B. Landasan Teori 1. Teknologi Informasi Teknologi informasi (TI) dalam pandangan sempit menjelaskan sisi teknologi dari sebuah TI seperti hardware, software, database, networks, dan peralatan lain. Dalam konsep yang lebih luas, teknologi informasi menjelaskan suatu koleksi teknologi informasi, pemakai, dan manajemen bagi keseluruhan organisasi (Haryanto, 2011). Teknologi informasi pada azasnya mencoba memanfaatkan isyarat, agar dapat dikembangkan cara-cara untuk memperluas jangkauan kemampuan otak manusia. Teknologi senantiasa terkait dengan penciptaan sesuatu yang sempurna. Pada hakekatnya teknologi informasi bukanlah bidang yang steril dari pengaruh bidang lain, tetapi teknologi informasi merupakan
alat bantu dalam menyelesaikan permasalahan yang dihadapi
manusia. Sehingga dengan pemanfaatan teknologi informasi dapat memberikan implikasi kinerja yang lebih baik pada teknologi informasi (Setiawan, 2008). Secara umum Teknologi Informasi (TI) adalah upaya menjamin pengelolaan teknologi informasi agar mendukung bahkan selaras dengan strategi bisnis suatu perusahaan atau organisasi yang dilakukan oleh direksi, manajemen eksekutif dan manajemen TI. Selain itu agar proses perbaikan tata kelola teknologi informasi menuju tingkat kematangan yang diharapkan dapat optimal,
14
maka diperlukan strategi proses perbaikan yakni perbaikan tata kelola teknologi informasi yang dilakukan secara bertahap (Tjahyanto Aries dan Hartanto, I. D, 2007).

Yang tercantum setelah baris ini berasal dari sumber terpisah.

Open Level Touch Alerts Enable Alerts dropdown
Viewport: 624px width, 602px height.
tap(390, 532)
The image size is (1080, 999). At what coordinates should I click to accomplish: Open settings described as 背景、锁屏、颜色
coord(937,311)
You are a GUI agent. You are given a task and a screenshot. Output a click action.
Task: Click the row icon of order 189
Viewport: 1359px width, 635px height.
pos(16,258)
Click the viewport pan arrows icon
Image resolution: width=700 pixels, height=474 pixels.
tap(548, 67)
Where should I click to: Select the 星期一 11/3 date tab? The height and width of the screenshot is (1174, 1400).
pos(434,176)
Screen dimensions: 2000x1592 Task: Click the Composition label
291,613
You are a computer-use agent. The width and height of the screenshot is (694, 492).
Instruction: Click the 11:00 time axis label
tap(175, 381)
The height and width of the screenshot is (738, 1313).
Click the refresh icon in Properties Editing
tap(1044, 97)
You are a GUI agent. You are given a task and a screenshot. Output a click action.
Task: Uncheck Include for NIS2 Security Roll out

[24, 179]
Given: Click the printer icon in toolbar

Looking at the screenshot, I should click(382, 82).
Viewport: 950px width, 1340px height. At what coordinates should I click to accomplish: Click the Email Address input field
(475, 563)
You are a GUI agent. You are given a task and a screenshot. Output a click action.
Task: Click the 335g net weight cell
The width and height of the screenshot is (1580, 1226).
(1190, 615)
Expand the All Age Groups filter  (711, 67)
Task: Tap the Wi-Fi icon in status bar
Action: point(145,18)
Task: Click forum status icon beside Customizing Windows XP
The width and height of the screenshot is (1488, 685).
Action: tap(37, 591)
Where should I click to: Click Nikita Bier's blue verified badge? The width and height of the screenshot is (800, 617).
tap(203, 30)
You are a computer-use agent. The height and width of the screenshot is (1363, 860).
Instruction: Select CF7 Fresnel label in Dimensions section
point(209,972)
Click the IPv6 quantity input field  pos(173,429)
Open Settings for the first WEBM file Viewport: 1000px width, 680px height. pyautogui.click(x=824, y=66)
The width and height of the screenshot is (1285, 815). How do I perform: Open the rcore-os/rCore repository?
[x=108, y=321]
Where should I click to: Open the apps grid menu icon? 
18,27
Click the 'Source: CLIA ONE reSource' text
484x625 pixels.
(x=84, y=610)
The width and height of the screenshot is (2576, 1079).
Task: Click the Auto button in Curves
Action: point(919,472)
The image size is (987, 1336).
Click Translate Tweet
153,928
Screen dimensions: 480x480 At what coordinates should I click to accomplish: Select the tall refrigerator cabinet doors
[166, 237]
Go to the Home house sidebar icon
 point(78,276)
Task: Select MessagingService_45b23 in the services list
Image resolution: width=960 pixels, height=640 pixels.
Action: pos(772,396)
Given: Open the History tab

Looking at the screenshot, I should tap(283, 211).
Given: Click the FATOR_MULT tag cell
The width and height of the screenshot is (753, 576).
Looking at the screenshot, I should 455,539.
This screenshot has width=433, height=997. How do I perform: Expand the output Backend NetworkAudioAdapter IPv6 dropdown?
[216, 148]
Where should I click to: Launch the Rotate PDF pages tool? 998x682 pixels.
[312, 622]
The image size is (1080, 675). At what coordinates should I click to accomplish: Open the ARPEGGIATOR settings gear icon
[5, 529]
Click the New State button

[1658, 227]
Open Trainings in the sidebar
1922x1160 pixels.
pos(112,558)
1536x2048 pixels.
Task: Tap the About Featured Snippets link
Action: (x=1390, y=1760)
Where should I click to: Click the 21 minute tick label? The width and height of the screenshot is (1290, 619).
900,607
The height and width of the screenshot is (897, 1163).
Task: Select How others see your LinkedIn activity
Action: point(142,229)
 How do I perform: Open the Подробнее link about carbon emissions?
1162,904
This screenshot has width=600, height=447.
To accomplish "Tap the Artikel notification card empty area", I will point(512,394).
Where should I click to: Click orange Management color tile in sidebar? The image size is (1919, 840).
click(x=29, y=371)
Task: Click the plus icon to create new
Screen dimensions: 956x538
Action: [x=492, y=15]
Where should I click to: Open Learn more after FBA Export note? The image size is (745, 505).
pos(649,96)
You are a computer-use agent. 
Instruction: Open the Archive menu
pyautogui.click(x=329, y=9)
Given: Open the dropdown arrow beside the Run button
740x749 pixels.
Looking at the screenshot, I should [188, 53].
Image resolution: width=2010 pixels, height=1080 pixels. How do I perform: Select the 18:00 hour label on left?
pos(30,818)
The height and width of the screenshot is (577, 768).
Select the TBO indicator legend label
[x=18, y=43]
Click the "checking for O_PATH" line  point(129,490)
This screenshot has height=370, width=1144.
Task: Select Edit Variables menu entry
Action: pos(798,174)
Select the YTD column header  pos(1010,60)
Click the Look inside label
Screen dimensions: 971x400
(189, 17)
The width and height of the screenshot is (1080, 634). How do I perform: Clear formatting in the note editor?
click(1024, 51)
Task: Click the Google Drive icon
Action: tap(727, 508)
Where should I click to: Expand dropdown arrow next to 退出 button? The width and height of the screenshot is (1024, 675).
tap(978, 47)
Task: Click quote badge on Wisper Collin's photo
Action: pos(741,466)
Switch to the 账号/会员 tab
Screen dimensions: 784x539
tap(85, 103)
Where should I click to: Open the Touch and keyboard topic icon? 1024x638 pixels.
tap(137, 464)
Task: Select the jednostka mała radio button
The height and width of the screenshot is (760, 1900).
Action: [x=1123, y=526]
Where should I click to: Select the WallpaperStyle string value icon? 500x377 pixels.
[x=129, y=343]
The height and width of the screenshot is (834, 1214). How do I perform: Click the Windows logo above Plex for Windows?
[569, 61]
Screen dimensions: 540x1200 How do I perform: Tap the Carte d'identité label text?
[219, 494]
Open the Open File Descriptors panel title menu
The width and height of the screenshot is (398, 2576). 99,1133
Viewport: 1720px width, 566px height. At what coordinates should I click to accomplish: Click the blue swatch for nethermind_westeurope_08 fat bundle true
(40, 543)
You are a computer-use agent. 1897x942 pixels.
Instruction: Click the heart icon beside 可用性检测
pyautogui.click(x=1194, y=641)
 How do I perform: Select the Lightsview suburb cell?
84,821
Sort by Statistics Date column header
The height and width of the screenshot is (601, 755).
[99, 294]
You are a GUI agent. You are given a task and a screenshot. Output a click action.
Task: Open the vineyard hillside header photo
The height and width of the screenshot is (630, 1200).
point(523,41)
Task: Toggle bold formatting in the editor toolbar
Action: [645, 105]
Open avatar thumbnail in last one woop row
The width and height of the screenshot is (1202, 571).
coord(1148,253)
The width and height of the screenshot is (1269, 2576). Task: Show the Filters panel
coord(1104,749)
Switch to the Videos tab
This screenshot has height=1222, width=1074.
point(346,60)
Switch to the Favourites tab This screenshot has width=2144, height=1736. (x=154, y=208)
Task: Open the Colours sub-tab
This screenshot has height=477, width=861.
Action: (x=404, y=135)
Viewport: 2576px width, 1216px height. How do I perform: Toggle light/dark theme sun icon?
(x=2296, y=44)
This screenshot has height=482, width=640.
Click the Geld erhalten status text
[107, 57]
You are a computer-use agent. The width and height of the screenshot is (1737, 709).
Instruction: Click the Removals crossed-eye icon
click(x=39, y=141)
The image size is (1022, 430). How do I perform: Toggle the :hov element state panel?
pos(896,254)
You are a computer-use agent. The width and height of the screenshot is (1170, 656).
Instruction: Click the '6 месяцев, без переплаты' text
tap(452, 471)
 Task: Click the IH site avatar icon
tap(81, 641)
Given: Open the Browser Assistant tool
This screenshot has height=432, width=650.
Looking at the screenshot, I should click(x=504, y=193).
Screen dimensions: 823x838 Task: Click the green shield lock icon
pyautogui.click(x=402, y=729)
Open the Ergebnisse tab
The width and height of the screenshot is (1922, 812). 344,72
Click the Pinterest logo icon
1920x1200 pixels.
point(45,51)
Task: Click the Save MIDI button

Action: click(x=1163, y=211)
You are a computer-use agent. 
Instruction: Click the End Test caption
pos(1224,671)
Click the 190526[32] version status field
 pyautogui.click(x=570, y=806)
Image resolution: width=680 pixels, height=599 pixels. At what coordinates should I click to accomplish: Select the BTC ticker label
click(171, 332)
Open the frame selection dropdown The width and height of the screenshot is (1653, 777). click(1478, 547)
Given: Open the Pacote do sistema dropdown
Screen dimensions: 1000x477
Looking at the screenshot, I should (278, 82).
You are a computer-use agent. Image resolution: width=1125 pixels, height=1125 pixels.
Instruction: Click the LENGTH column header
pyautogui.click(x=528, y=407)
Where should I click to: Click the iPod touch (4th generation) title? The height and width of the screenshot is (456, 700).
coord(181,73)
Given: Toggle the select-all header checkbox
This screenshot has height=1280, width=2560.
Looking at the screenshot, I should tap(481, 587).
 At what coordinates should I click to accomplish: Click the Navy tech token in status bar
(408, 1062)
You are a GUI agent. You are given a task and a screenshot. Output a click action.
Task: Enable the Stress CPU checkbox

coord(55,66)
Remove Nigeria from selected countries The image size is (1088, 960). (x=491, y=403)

2. COBIT (Control Objectives for Information and Related Technology) COBIT merupakan framework berstandar internasional yang dapat digunakan untuk proses analisa kebutuhan proses bisnis perusahaan. Proses analisa kebutuhan didapatkan dari informasi dokumen-dokumen terkait dengan proses bisnis yang ada pada perusahaan. Fokus utama pada COBIT yaitu memberikan informasi bisnis yang dibutuhkan untuk mencapai tujuan bisnis dengan didukung oleh teknologi informasi (Prasetya I. M. G. I dkk, 2005). COBIT adalah sekumpulan dokumentasi best practices untuk IT Governance yang dapat membantu auditor, pengguna (user), dan manajemen, untuk menjembatani kesenjangan (gap) antara risiko bisnis, kebutuhan control dan masalah-masalah teknis TI (Sasongko, 2009). COBIT mendukung tata kelola TI dengan menyediakan kerangka kerja untuk mengatur keselarasan TI dengan bisnis. Selain itu, framework COBIT merupakan kerangka kerja yang memastikan bahwa TI memungkinkan bisnis, memaksimalkan keuntungan, resiko TI dikelola secara tepat, dan sumber daya TI digunakan secara bertanggung jawab (Tanuwijaya dan Sarno, 2010). COBIT didasari oleh analisis dan harmonisasi dari standar teknologi informasi dan best practices yang ada, serta sesuai dengan prinsip governance
15
yang diterima secara umum. COBIT berada pada level atas, yang dikendalikan oleh kebutuhan bisnis, yang mencakupi seluruh aktifitas teknologi informasi, dan mengutamakan pada apa yang seharusnya dicapai dari pada bagaimana untuk mencapai tatakelola, manajemen dan kontrol yang efektif. COBIT Framework bergerak sebagai integrator dari praktik IT governance dan juga yang dipertimbangkan kepada petinggi manajemen atau manager, manajemen teknologi informasi dan bisnis, para ahli governance, asuransi dan keamanan, dan juga para ahli auditor teknologi informasi dan control. COBIT dibentuk agar dapat berjalan berdampingan dengan standar dan best practices yang lainnya. Untuk mencapai keselarasan dari best practices terhadap kebutuhan bisnis, sangat disarankan agar menggunakan COBIT pada tingkatan teratas (highest level), menyediakan control framework berdasarkan model proses teknologi informasi yang seharusnya cocok untuk organisasi secara umum (Setiawan, 2008). Prinsip yang mendasari COBIT Framework adalah untuk menyediakan informasi yang diperlukan oleh organisasi untuk mencapai sasaran organisasi tersebut. Sehingga organisasi perlu mengelola dan mengontrol sumber teknologi informasi (IT resource) dengan menggunakan kumpulan proses untuk menyampaikan informasi yang diperlukan. Untuk sebagian besar institusi, informasi dan teknologi yang mendukung kegiatan organisasi merupakan aset yang berharga. Berikut beberapa hal yang dapat dilakukan dengan COBIT, antara lain sebagai berikut:
16
a. Meningkatkan efisiensi dan efektivitas IT. b. Membantu TI memahami kebutuhan bisnis. c. Menempatkan praktik di tempat untuk memenuhi kebutuhan bisnis seefisien mungkin. d. Membantu para eksekutif memahami dan mengelola investasi TI sepanjang siklus hidup mereka. e. Memberikan suatu metode untuk menilai apakah layanan TI dan inisiatif baru relevan dengan persyaratan bisnis dan cenderung untuk memberikan manfaat yang diharapkan. f. Membantu untuk mengembangkan dan mendokumentasikan struktur organisasi yang tepat, proses dan alat untuk manajemen TI yang efektif.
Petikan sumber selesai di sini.